» Selected passage
Nominees for this award must be 50 or older but do not need to be an AARP member or a volunteer with AARP. The achievements, accomplishments or service on which nominations are based must have been performed on a volunteer basis, without pay, and must reflect AARP’s vision and mission. Couples or partners who perform service together are eligible, but teams are not. The recipient must live in Maine, and this is not a posthumous award.
The application deadline is July 15. To learn more, go to

Riding To The Top’s Paxton Abbey honored by the Equus Foundation
Riding To The Top Therapeutic Riding Center has inducted its horse Paxton Abbey into the Equus Foundation’s Horse Stars Hall of Fame, which exists to recognize the contributions of amazing horses by sharing the stories of their athletic and humanitarian feats. The hall of fame was established by the Equus Foundation and the United States Equestrian Federation in 2013 to celebrate the extraordinary talent of horses and their powerful bond with people.
Paxton Abbey is one of 11 horses to be inducted in 2023.
Perhaps one of the most famous equine athletes to call Maine her lifelong home, Paxton (or just “Pax” to her close friends) enjoyed a storied career in both eventing and para dressage with her owner/breeder, Mary Jordan. But perhaps her most significant role has been as a healer, first at Carlisle Academy in Lyman and, since 2017, RTT Riding Center at Windham.

» Study material

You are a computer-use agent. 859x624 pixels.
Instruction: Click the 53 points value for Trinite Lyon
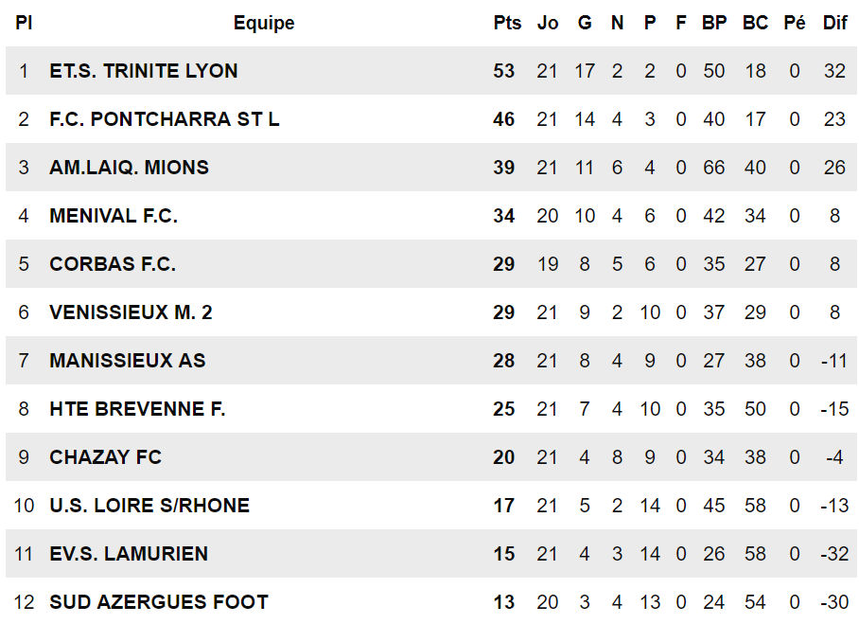pos(504,71)
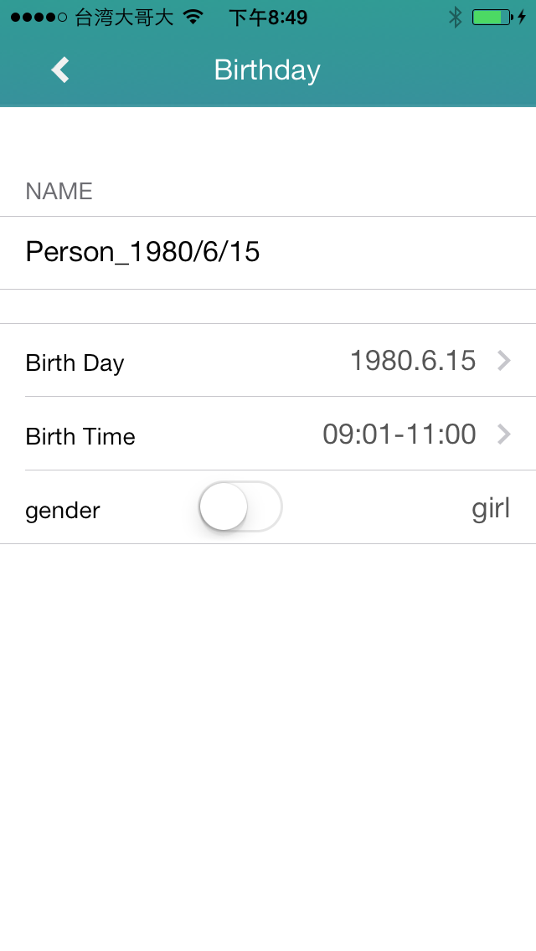This screenshot has height=951, width=536.
Task: Open Birth Day chevron arrow
Action: pyautogui.click(x=504, y=360)
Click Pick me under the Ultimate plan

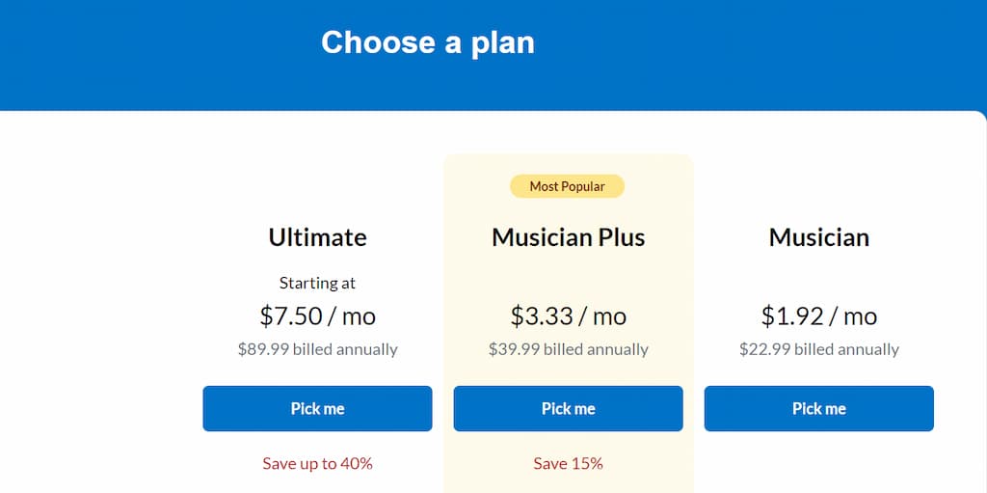coord(317,408)
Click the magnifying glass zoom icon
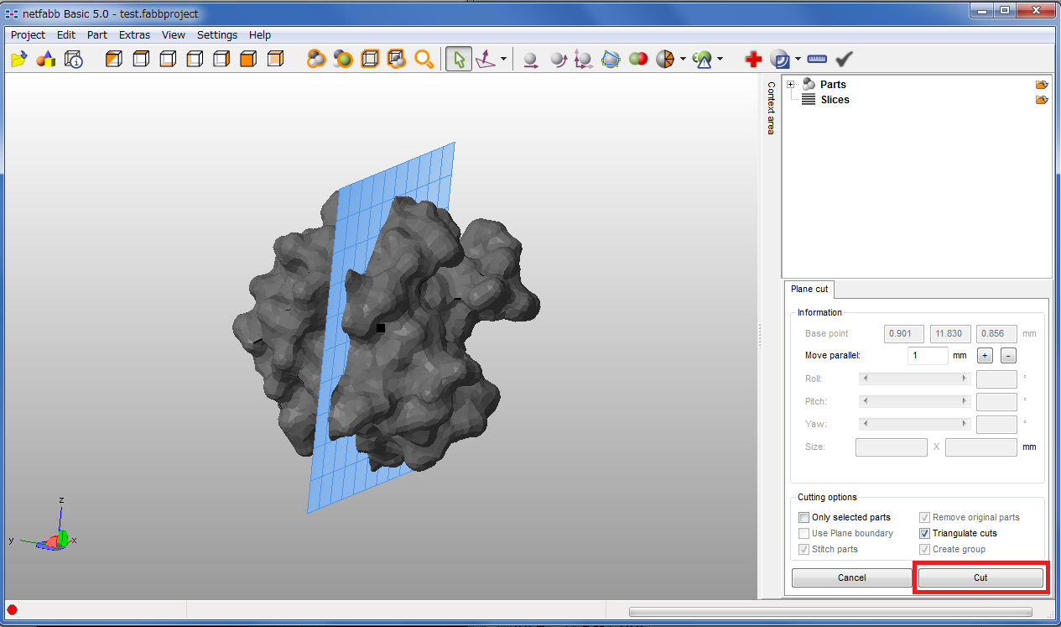The width and height of the screenshot is (1061, 627). click(x=424, y=60)
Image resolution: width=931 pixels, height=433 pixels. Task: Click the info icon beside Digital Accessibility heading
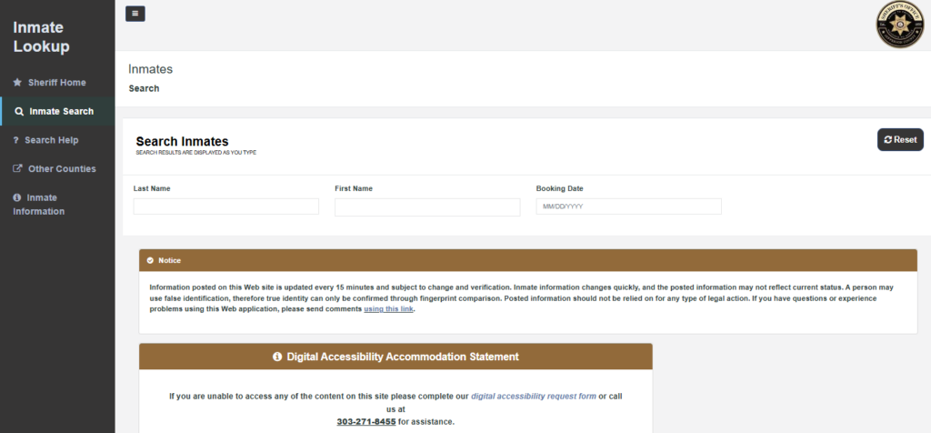277,357
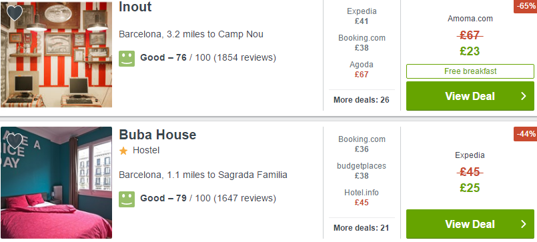
Task: Choose Agoda £67 offer
Action: [x=362, y=69]
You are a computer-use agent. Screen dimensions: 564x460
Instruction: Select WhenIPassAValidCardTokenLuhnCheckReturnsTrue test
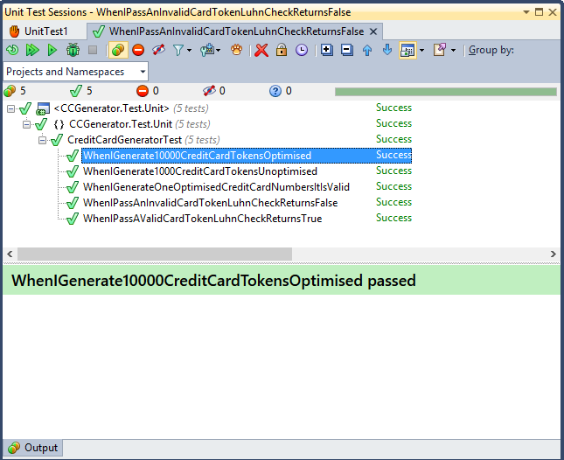point(202,219)

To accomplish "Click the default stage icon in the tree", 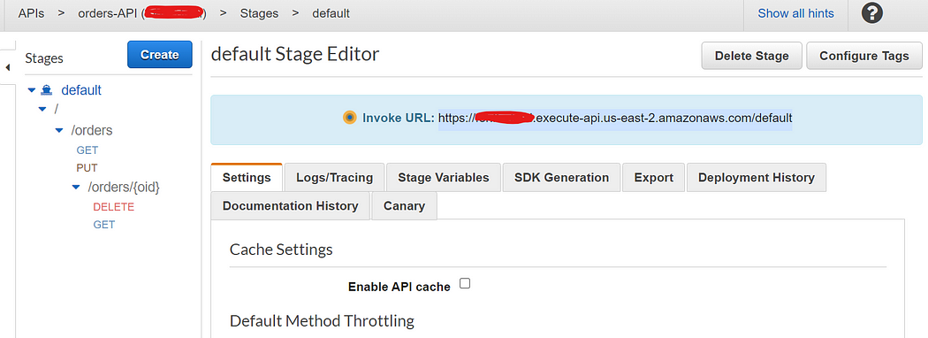I will [x=47, y=90].
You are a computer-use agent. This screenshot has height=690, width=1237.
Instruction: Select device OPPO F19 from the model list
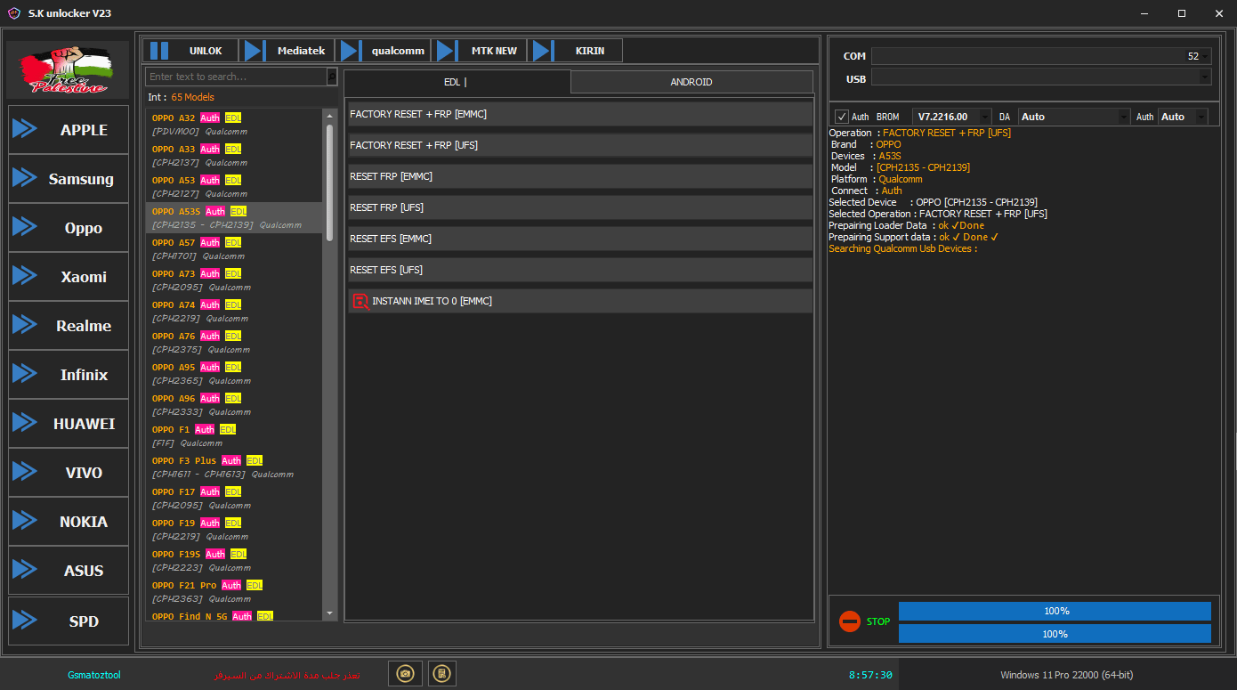(231, 529)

» Tasks and exercises
A - Answer each question from the passage on the AARP award and Paxton Abbey, one answer a line:
(i) How old must a nominee for the award be?
(ii) In what year was the Horse Stars Hall of Fame established?
(iii) Since what year has Paxton been at RTT Riding Center at Windham?
B - Please resume the passage on the AARP award and Paxton Abbey, picking up after its final sentence about Paxton's role as a healer.
The lines above play no part here.

» Responses
A -
(i) 50 or older
(ii) 2013
(iii) 2017

B -
A homebred, Paxton is out of Jordan’s event horse, Nut Brown Ale, and by the Hanoverian Pray for Snow. She made her show ring debut at just 3 months old, besting imported warmbloods to win the title of Reserve Best Young Horse at the New England Dressage Association Breed Show. Jordan developed Paxton for the sport of eventing herself, ultimately competing at the American Eventing Championships annually during 2005-2007 and earning the 2007 U.S. Eventing Association Training Level Horse of the Year title. The pair competed through preliminary level, a lifelong goal for Jordan, before retiring from the sport.
In 2002, Jordan was diagnosed with multiple sclerosis and suffered several serious physical setbacks during Paxton’s eventing career. Unwilling to give up on her equestrian goals, Jordan became classified as a Grade IV para dressage rider in 2010, and her training with Paxton took on a new focus. The pair competed on the U.S. para dressage team at the 2010 World Equestrian Games in Lexington, Kentucky, just months after debuting in the sport.
Throughout Paxton’s competitive career, particularly as Jordan’s physical health became challenging, she relied on her homebred’s kind, willing and steady temperament to help keep her safe. When it came time for the mare to step down in her workload, Paxton brought those same qualities to her new role as a therapy horse.
Almost immediately upon arriving at RTT, Paxton proved to be a natural fit for the center’s programming.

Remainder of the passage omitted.